Dictyomeridium neureuterae is a species of corticolous (bark-dwelling) lichen in the family Trypetheliaceae. Found on Ōtata Island in the Noises group of islands in the Hauraki Gulf of New Zealand, it was formally described as a new species in 2024. The lichen has been found on the bark of Pseudopanax lessonii.

== Description ==

Dictyomeridium neureuterae is corticolous, and has a crustose thallus. It is whitish-green in colour while alive, which becomes pale brown when stored. The species can be distinguished from other members of Dictyomeridium due to the presence of a UV- thallus, no ostiolar pigment, non-amyloid and I- ascospores in the sie range of 25–42 × 10–20 μm, asci containing eight spores and prominent ascomata.

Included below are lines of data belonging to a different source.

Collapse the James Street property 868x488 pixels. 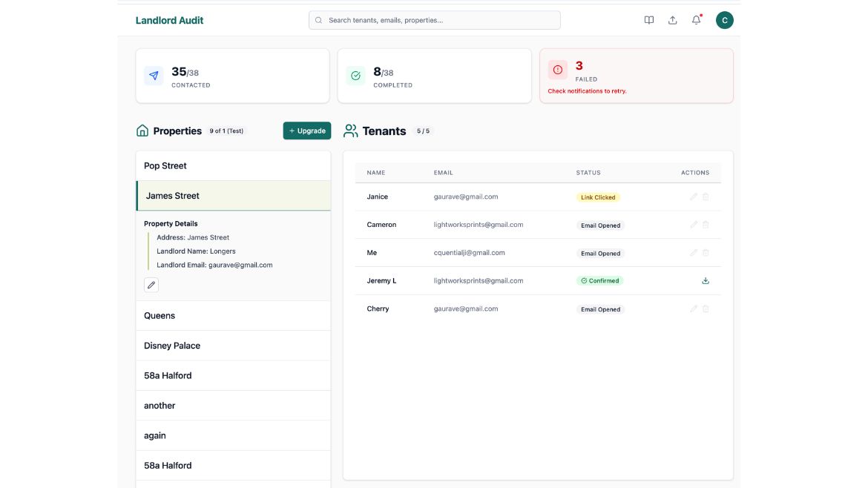pos(233,196)
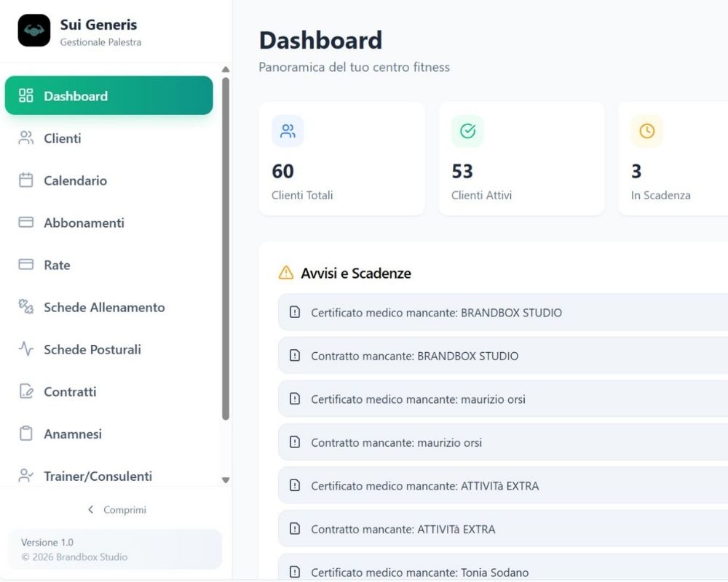
Task: Click the Schede Allenamento dumbbell icon
Action: point(25,307)
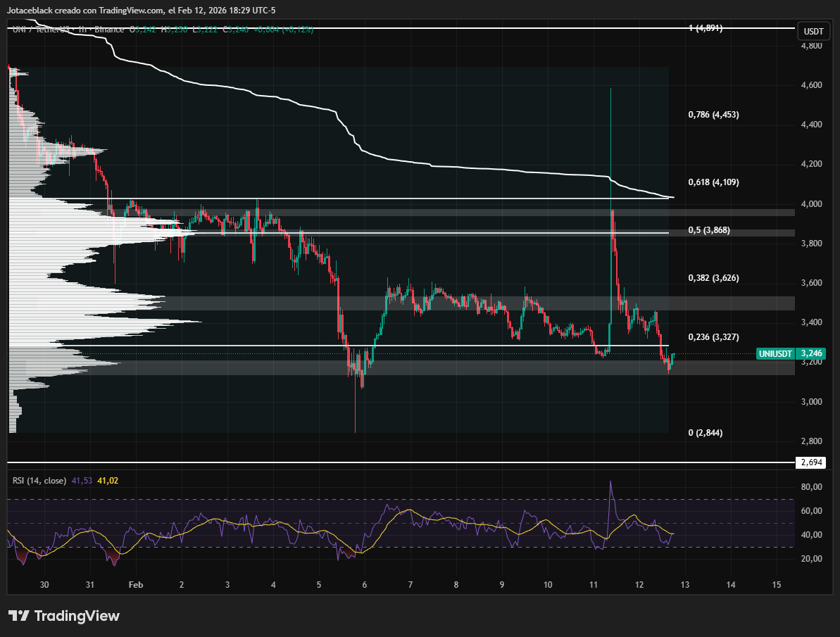This screenshot has width=840, height=637.
Task: Click the RSI 80,00 scale value
Action: [813, 487]
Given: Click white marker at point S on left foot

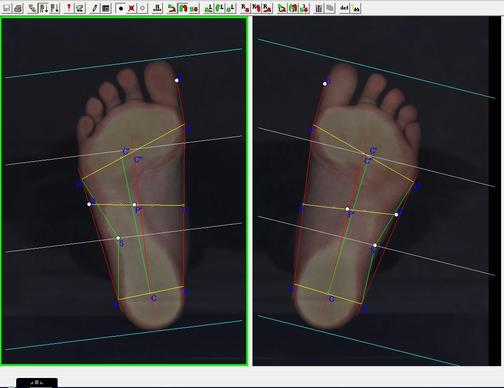Looking at the screenshot, I should click(118, 238).
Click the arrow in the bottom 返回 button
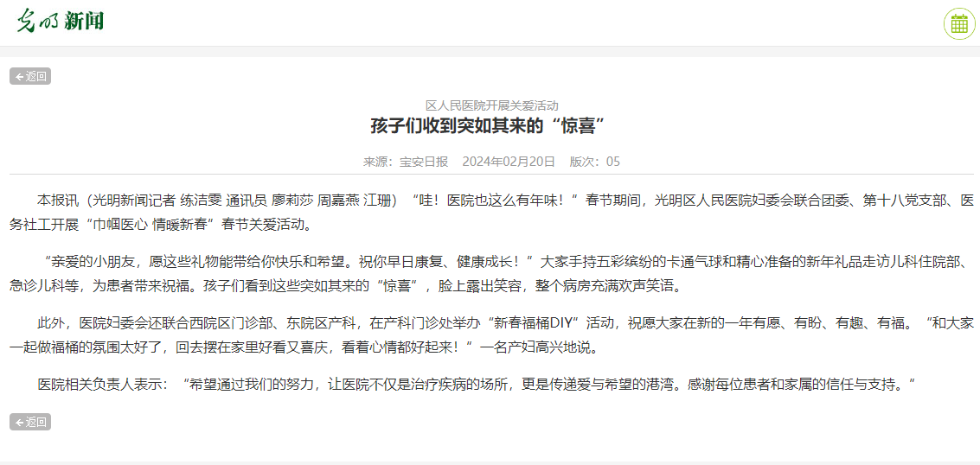Viewport: 980px width, 465px height. [19, 423]
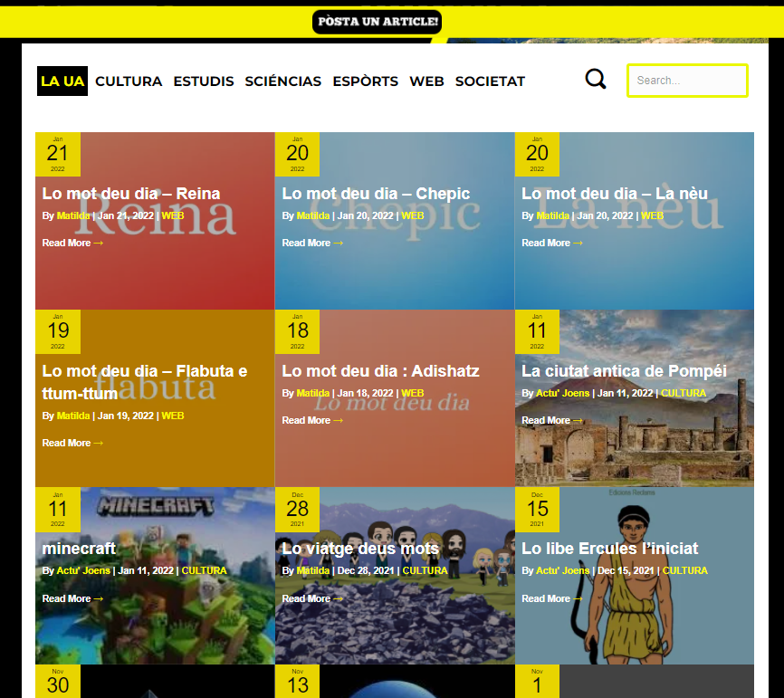784x698 pixels.
Task: Click the Jan 19 2022 date badge
Action: 58,331
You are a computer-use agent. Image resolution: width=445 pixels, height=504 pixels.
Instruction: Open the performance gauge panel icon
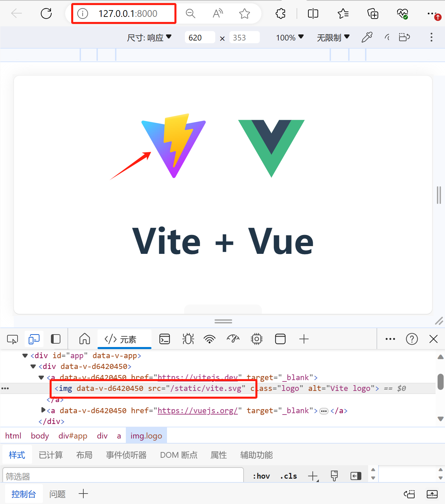tap(233, 339)
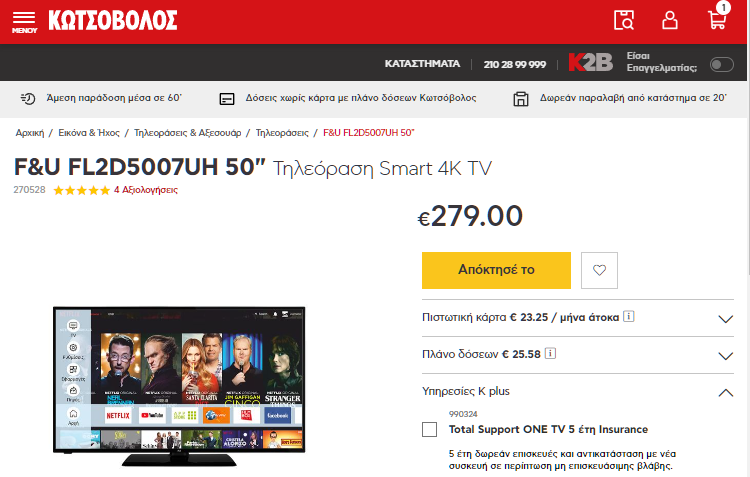The width and height of the screenshot is (750, 477).
Task: Expand the Πιστωτική κάρτα installments section
Action: [578, 318]
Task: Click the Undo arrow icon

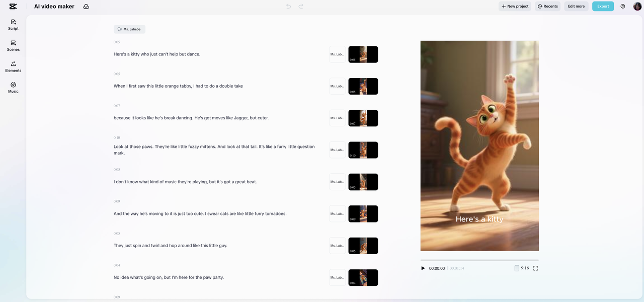Action: [288, 6]
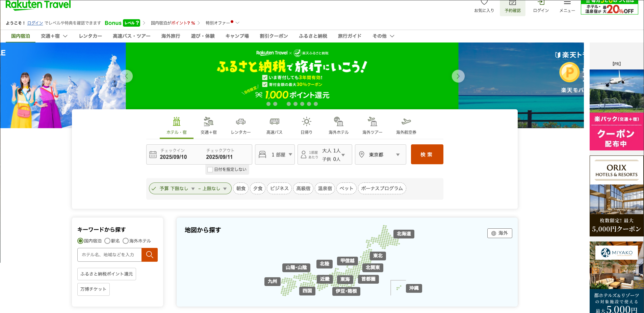Select the Rental Car (レンタカー) icon
The image size is (644, 313).
pos(240,122)
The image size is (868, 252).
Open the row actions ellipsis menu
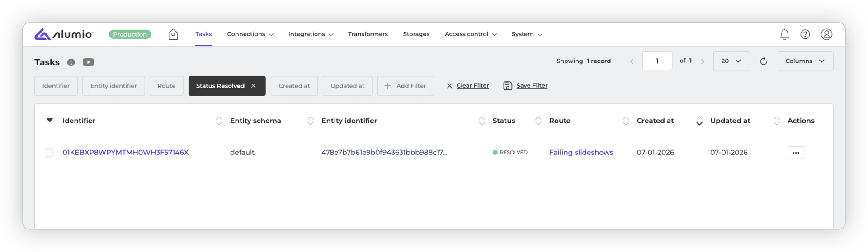coord(796,153)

== Taxonomy and etymology ==

The species was described in 2024 by Andrew J. Marshall, André Aptroot, Peter de Lange and Dan Blanchon. The type specimen was collected by Andrew J. Marshall from Ōtata Island in the Noises in January 2021, and is held at the Unitec Institute of Technology herbarium. The species epithet honours naturalist Sue Neureuter, who is one of the custodians of The Noises islands group.

== Distribution and habitat ==

Currently, the species is only known to occur on Ōtata Island in the Noises, on the bark of Pseudopanax lessonii.